Willi Wülbeck

Personal information
- Full name: Wilhelm Wülbeck
- Born: 18 December 1954 (age 71) Oberhausen, West Germany
- Height: 186 cm (6 ft 1 in)
- Weight: 69 kg (152 lb)

Sport
- Sport: Athletics
- Event(s): 800 m, 1500 m, mile
- Club: SC Rot-Weiß Oberhausen SG Osterfeld Oberhausen TV Wattenscheid

Achievements and titles
- Personal best(s): 800 m – 1:43.65 (1983) 1500 m – 3:33.74 (1980) Mile – 3:56.38 (1979)

Medal record
Representing West Germany
World Championships
| Gold medal – first place | 1983 Helsinki | 800 m |
IAAF World Cup
| Bronze medal – third place | 1977 Düsseldorf | 800 m |
| Bronze medal – third place | 1979 Montreal | 800 m |

= Willi Wülbeck =

German middle-distance runner

Wilhelm "Willi" Wülbeck (born 18 December 1954) is a retired German middle-distance runner. Competing in the 800 m he finished fourth at the 1976 Summer Olympics. He missed the 1980 Moscow Olympics due to the West German boycott and could not participate in the 1984 Summer Olympics because of an injury. He also finished eighth at the 1974 and 1982 European Championships.

His greatest success came as he won the gold medal at the 1983 World Championships in Helsinki. Wülbeck ran a time of 1:43.65 which remains the German record. In the 1500 metres his personal best time was 3:33.74 minutes, achieved in August 1980 in Koblenz. This result places him seventh on the German all-time performers list.

Wülbeck won ten consecutive West German championships over 800 m (1974–1983), an unprecedented achievement. He received multiple national awards, including the Silver Bay Leaf in 1980, the Rudolf Harbig Memorial Award in 1984, and the Sports Badge of North Rhine Westphalia in 1983. In 2002 he was an ambassador for the unsuccessful German 2012 Olympic bid.

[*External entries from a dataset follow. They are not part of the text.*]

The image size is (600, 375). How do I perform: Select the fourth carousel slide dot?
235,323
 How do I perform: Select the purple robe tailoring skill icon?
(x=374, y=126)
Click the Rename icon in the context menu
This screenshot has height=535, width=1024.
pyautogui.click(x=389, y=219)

Wülbeck studied biology and sports and after retiring from competitions become a sports teacher. He later worked as a public relation consultant for a sporting goods enterprise and as a freelance sports journalist. He also founded a sports school and a public relations agency in Duisburg. From 1992 to 2006 he headed the athletics department at ASV Duisburg.